Rust position itself like very safe C, but with high-level abstractions, like algebraic data types and type inference to make programming comfortable. It feels like C++ done right.
Well, not everything is impeachable. For a language, that claims to be replacement for C, simple “hello world” program, yielding 200Kb binary is, well, much.
After programming Haskell, any other language feels inexpressive, error-prone and repetive. So, if you are okay with huge binaries (tens of megabytes) and garbage collector, just use Haskell.

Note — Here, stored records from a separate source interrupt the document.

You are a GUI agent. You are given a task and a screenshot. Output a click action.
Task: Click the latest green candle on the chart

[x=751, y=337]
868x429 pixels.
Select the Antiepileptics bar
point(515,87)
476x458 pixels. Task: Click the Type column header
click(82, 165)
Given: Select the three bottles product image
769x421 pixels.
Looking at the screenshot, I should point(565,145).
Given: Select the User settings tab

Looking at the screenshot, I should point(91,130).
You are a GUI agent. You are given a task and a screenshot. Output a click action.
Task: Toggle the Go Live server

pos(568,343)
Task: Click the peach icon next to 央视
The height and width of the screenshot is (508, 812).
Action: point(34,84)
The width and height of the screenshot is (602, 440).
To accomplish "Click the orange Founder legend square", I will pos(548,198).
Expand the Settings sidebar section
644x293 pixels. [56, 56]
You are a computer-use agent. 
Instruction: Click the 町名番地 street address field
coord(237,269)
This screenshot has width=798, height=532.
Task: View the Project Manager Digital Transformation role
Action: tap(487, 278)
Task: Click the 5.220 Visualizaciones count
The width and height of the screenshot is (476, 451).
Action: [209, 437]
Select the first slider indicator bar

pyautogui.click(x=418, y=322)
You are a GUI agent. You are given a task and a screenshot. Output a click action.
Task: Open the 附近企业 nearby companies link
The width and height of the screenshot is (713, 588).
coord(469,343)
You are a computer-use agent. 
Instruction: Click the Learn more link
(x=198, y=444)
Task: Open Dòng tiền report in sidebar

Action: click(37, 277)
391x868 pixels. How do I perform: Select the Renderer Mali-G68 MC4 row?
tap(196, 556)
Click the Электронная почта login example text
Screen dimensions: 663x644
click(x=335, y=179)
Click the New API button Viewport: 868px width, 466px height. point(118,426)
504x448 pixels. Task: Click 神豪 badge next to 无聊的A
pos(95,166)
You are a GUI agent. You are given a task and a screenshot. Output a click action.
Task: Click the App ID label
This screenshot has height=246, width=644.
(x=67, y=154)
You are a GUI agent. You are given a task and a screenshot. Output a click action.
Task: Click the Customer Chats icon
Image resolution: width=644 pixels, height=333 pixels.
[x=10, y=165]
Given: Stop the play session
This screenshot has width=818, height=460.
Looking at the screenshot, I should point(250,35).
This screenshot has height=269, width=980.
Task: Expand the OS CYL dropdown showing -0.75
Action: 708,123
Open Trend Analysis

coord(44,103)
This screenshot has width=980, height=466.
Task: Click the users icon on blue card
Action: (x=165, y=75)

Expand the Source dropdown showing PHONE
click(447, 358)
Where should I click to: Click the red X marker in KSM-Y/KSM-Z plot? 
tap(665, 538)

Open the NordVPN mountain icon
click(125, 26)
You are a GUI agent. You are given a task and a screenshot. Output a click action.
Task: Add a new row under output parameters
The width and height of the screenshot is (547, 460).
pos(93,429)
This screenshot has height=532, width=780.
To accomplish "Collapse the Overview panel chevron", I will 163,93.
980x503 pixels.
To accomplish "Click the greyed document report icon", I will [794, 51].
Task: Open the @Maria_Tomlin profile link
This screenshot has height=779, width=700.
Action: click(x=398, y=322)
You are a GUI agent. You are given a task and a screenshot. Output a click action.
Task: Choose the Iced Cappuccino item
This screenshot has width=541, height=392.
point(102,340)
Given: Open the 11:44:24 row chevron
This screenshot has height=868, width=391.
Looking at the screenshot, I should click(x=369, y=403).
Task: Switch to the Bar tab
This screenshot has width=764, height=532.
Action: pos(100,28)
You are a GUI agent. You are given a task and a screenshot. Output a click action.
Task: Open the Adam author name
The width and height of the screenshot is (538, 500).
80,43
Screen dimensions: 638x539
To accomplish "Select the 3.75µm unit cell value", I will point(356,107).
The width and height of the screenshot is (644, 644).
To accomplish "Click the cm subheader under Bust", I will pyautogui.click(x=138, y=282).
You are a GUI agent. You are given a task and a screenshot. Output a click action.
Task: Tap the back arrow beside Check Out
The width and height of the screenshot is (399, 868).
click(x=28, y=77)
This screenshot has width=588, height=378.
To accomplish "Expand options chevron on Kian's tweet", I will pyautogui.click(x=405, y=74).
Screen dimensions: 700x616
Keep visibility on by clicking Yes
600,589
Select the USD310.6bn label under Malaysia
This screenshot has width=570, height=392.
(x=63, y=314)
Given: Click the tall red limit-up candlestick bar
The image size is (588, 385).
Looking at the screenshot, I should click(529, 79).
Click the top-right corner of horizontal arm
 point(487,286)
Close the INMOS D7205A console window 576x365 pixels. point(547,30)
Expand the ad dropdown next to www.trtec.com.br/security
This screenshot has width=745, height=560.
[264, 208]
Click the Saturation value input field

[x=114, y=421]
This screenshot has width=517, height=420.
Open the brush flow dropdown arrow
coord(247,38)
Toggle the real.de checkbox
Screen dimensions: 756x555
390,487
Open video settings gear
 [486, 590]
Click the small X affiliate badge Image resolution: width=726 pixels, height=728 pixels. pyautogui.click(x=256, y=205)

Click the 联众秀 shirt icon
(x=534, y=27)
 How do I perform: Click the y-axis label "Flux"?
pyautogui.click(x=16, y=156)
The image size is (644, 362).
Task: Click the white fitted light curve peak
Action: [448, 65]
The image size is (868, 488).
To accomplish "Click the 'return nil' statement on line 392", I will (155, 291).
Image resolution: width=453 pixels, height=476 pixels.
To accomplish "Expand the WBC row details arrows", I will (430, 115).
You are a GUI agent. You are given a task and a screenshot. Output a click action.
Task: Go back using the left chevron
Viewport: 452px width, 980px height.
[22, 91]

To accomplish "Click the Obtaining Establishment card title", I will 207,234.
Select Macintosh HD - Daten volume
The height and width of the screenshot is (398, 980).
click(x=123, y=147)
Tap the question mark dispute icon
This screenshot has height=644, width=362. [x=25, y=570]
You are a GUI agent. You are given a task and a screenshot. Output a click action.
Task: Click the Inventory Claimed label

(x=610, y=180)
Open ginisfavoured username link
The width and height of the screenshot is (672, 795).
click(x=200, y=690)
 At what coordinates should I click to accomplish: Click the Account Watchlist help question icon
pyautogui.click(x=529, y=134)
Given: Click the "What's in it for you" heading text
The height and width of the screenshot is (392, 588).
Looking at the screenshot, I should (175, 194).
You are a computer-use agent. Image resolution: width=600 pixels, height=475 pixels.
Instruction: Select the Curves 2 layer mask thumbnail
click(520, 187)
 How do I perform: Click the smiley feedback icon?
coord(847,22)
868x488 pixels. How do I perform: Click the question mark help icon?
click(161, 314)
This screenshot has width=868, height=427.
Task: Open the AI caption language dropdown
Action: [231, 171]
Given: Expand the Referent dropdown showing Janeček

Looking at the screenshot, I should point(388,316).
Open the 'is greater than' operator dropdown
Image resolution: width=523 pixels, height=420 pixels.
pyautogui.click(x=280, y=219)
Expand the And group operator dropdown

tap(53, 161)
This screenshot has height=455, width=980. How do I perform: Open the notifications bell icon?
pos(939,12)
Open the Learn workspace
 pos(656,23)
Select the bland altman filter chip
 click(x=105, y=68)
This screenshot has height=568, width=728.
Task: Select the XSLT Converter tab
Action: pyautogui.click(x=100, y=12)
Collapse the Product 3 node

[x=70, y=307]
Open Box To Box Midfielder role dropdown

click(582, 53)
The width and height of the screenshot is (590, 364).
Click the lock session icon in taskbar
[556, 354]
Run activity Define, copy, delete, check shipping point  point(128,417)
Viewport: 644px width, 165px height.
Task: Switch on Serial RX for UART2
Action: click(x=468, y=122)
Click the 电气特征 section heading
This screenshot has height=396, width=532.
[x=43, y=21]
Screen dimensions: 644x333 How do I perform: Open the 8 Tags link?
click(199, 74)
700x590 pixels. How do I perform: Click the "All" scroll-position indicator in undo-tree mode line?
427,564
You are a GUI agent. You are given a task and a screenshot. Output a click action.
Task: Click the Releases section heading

On other hand, if you are considering C++, or even C, maybe it worth give Rust a shot. Beside smart idea of borrow-checking, Rust has features, that are lacking even in Haskell:
Unit tests can be defined in same module, as main code. Rust build tool, cargo
is smart enough to locate and run them during build, but to exclude them from release binary.
Rust have rather advanced type system, compared to C/C++/Java/etc, and its build tool have separate command to just typecheck code, without generating binary. Just typechecking is fast, and still provides valuable information for development.
Haskell do have this option, but it is buried deep in GHC manual. It is called -fno-code
, which is definitely not as pleasant, as cargo check
Cargo builds release and debug versions separately. For compraison, try following with any stack-based Haskell project:
$ stack build
$ stack build --fast
$ stack build
Last command will re-compile whole project again!